I'm given to understand that processors these days have the capability -
but is it used by the OS?
--
Tim
"That excessive bail ought not to be required, nor excessive fines
imposed, nor cruel and unusual punishments inflicted"
Bill of Rights 1689
> Anyone know whether OS X implements no-execute space? So that e.g. you
> can't overwrite the stack and then execute it, 'cos all user stacks are
> in no-execute space?
>
> I'm given to understand that processors these days have the capability
> - but is it used by the OS?
It does implement it, it is one of the flags in Mach-O files. According
to <mach-o/loader.h> you have to explicitly opt out to get NX disabled:
> #define MH_ALLOW_STACK_EXECUTION 0x20000/* When this bit is set, all stacks
> in the task will be given stack
> execution privilege. Only used in
> MH_EXECUTE filetypes. */
A quick glance around using "otool -arch all -hv" on a few executables
suggests nothing specifies MH_ALLOW_STACK_EXECUTION.

====

§ PROBLEM STATEMENT
In the discussion of no-execute space in OS X, which flag, when set, gives all stacks in the task execution privilege?

§ RECORDS

====

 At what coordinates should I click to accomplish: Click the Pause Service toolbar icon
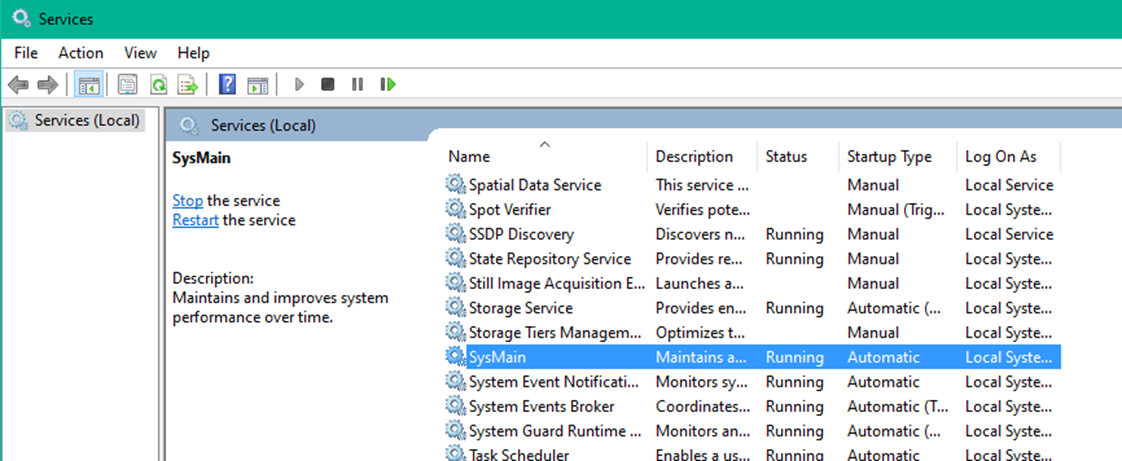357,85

====

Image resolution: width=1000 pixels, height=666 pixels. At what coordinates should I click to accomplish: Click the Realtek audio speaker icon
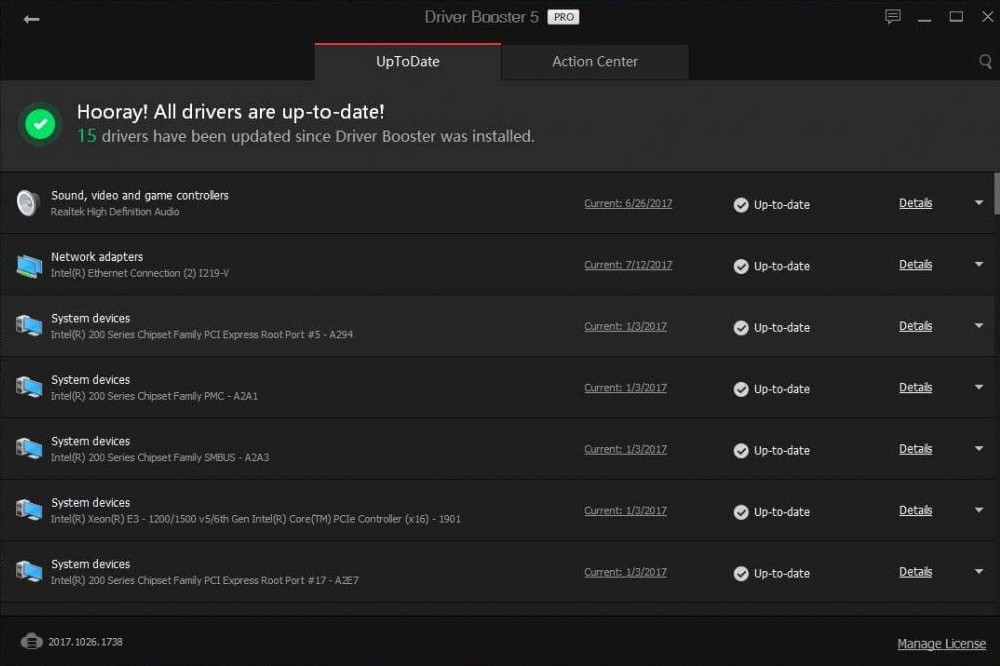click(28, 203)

====

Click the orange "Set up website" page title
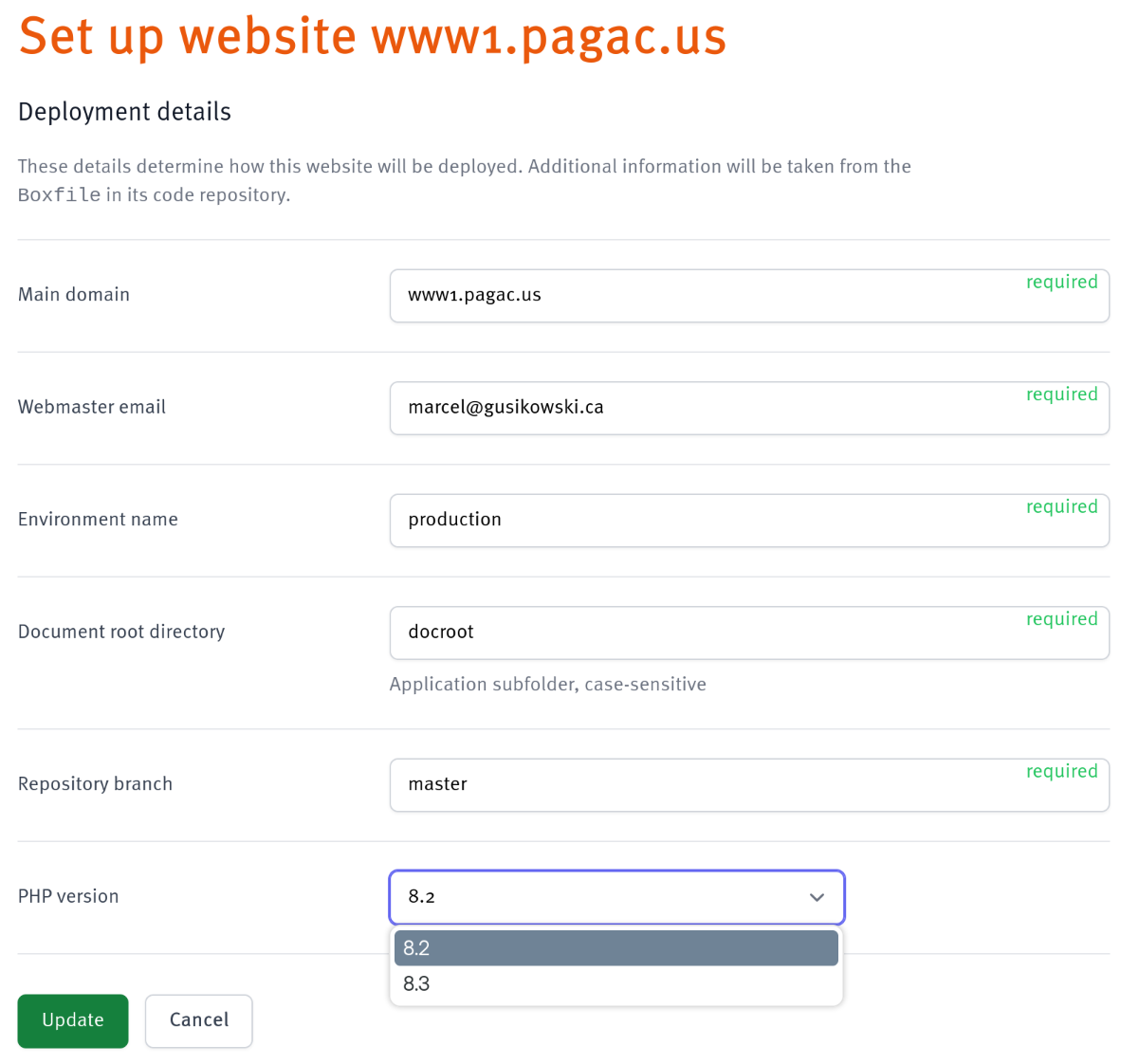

====

§ RESULT
MH_ALLOW_STACK_EXECUTION